AI Inference Platform Lab

This repository explores the platform architecture required to operate large-scale AI inference systems reliably under burst traffic and multi-tenant workloads. The focus is on platform reliability mechanisms such as admission control, fairness scheduling, bounded queues, and latency protection rather than model development.

The project models the control-plane mechanisms required to operate a multi-tenant inference platform reliably under unpredictable workloads.

Purpose

Modern AI applications rely on large language model inference services that must serve highly variable requests while maintaining predictable latency.

Unlike traditional web services, inference workloads vary widely depending on prompt size, context retrieval, and generation length.

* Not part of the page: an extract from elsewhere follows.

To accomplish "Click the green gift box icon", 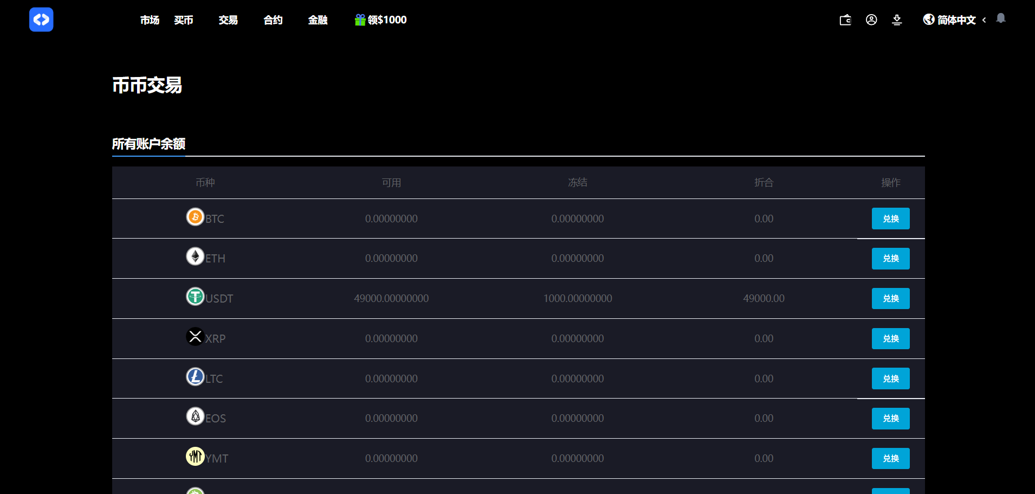I will coord(360,20).
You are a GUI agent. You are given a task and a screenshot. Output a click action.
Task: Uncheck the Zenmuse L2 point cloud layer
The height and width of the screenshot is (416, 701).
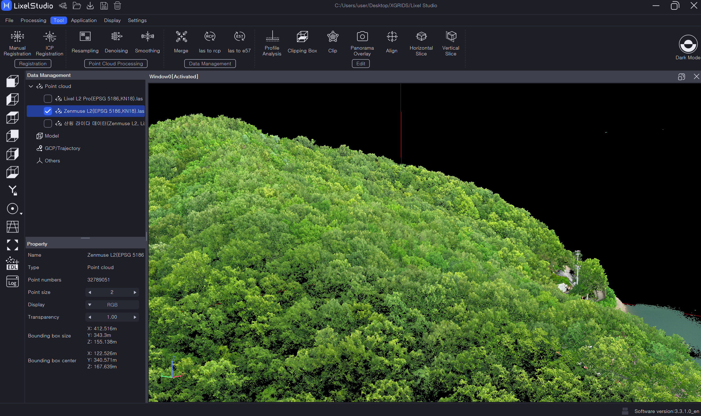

This lab focuses on platform-level architecture mechanisms used to maintain system stability and predictable latency under burst traffic.

Why This Project Matters

Large inference systems face several operational challenges:

protecting latency SLOs under burst traffic
isolating tenants to prevent noisy-neighbor effects
handling variable request cost
maintaining predictable system behavior under overload

This repository demonstrates architectural mechanisms used in real inference platforms to address these challenges.

Architectural Goals

The platform is designed to achieve the following objectives:

maintain predictable latency under burst traffic conditions
isolate tenants through fairness scheduling
prevent latency collapse using bounded queues
degrade gracefully when inference capacity is saturated
expose internal system behavior through observability metrics

System Properties

The platform is designed around the following operational properties:

Property	Description
Latency Protection	Admission control and bounded queues prevent latency collapse during bursts
Fairness	Tenant-aware scheduling ensures one tenant cannot starve others
Predictable Overload Behavior	The system sheds excess traffic instead of buffering requests indefinitely
Graceful Degradation	Retrieval budgets and generation limits can be reduced under load
Observability	Metrics expose queue depth, rejection rate, and latency distributions

SLO Target

The system models a platform designed to protect latency targets such as:

Metric	Target
p95 latency	< target threshold
queue depth	bounded
failure mode	fast fail or degraded response

The architecture prioritizes latency protection over maximum throughput.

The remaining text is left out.